◆ Supplied passage
The exact type of the arguments to broadcasted is not known inside the function, since the container eltype is abstract. Apparently we cannot figure out that a proper method exists for all possible subtypes of the abstract type :thinking:

The same behavior appears without broadcasting as well:

h(v::Vector{Number}) = v[1] + v[2]

h(v)

@code_warntype h(v)
MethodInstance for h(::Vector{Number})
  from h(v::Vector{Number}) @ Main REPL[58]:1
Arguments
  #self#::Core.Const(h)
  v::Vector{Number}
Body::Any
1 ─ %1 = Base.getindex(v, 1)::Number
│   %2 = Base.getindex(v, 2)::Number
│   %3 = (%1 + %2)::Any
└──      return %3

Note that the return type of f(v) is always Int, no matter what the concrete types of the elements of v are. (This is because of the length(bc.args) in the definition of copy.)

If I define

g(x::T, y::T) = 2

then I get

julia> code_typed(g, (T,T))
1-element Vector{Any}:
 CodeInfo(
1 ─     return 2
) => Int64

that is, a concrete return type although I didn’t fix the concrete type of the input. Why is the same not possible for f?

Yes, but the compiler cannot seem to figure this out, because the vector eltype is abstract. So in the typed code, the arguments of the broadcast show up as being of an abstract type and also the broadcast object is not known to have a concrete type (it is still parametric, because the broadcast style could not be figured out). I don’t know why, but at some point the compiler gives up…

My point was just that this is (I think) not specific to broadcasting, as shown in the example with just + and Vector{Number} above. My guess would be that for sufficiently many or complicated methods (e.g. length and +), it would take too long to figure out what are the possible return types for abstract inputs.

In some cases, it is possible to figure out the right bounds at least, e.g. here

typeof example
g(v::Vector{Number}) = eltype(first(v))

v = Number[1, 2]

@code_warntype g(v)
MethodInstance for g(::Vector{Number})

◆ Work request
Please rewrite the passage on Julia type inference from "julia> code_typed(g, (T,T))" up to and including "possible for f?", replacing "input" with "argument".

◆ Records
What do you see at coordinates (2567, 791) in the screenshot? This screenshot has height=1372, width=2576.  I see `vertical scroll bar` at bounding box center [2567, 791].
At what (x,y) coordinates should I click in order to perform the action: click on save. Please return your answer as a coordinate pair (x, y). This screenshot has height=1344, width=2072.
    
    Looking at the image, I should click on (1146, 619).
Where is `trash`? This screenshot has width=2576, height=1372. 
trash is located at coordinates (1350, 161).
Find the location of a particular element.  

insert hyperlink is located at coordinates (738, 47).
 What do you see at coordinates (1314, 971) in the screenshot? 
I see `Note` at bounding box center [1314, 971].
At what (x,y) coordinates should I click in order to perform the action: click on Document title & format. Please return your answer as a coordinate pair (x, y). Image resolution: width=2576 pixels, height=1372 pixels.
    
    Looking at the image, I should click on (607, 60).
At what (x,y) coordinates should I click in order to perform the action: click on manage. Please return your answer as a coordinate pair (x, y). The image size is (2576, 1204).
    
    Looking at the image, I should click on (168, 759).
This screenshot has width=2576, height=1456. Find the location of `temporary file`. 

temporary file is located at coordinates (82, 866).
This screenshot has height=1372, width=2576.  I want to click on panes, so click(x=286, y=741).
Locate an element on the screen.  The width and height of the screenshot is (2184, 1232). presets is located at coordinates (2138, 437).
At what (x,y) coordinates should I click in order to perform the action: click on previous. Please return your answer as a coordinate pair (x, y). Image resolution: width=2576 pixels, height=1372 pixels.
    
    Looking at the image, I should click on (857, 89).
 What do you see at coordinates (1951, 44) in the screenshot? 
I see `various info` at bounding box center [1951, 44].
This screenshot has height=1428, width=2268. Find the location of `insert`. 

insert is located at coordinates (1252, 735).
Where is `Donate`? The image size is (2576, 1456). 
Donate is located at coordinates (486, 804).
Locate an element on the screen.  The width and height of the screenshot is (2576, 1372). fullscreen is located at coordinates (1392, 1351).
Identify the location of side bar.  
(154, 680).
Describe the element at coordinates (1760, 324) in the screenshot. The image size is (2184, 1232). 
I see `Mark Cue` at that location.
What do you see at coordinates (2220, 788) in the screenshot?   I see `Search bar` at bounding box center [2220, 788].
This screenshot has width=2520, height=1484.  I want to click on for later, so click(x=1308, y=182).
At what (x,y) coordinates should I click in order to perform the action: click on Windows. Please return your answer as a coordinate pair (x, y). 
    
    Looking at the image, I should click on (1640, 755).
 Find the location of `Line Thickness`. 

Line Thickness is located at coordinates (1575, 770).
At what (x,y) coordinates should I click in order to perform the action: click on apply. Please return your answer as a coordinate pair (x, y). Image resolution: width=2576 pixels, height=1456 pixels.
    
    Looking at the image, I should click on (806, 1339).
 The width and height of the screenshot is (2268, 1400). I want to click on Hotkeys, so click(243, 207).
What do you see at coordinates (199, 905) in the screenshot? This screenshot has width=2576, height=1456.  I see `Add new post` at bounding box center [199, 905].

◆ Task response
julia> code_typed(g, (T,T))
1-element Vector{Any}:
 CodeInfo(
1 ─     return 2
) => Int64

that is, a concrete return type although I didn’t fix the concrete type of the argument. Why is the same not possible for f?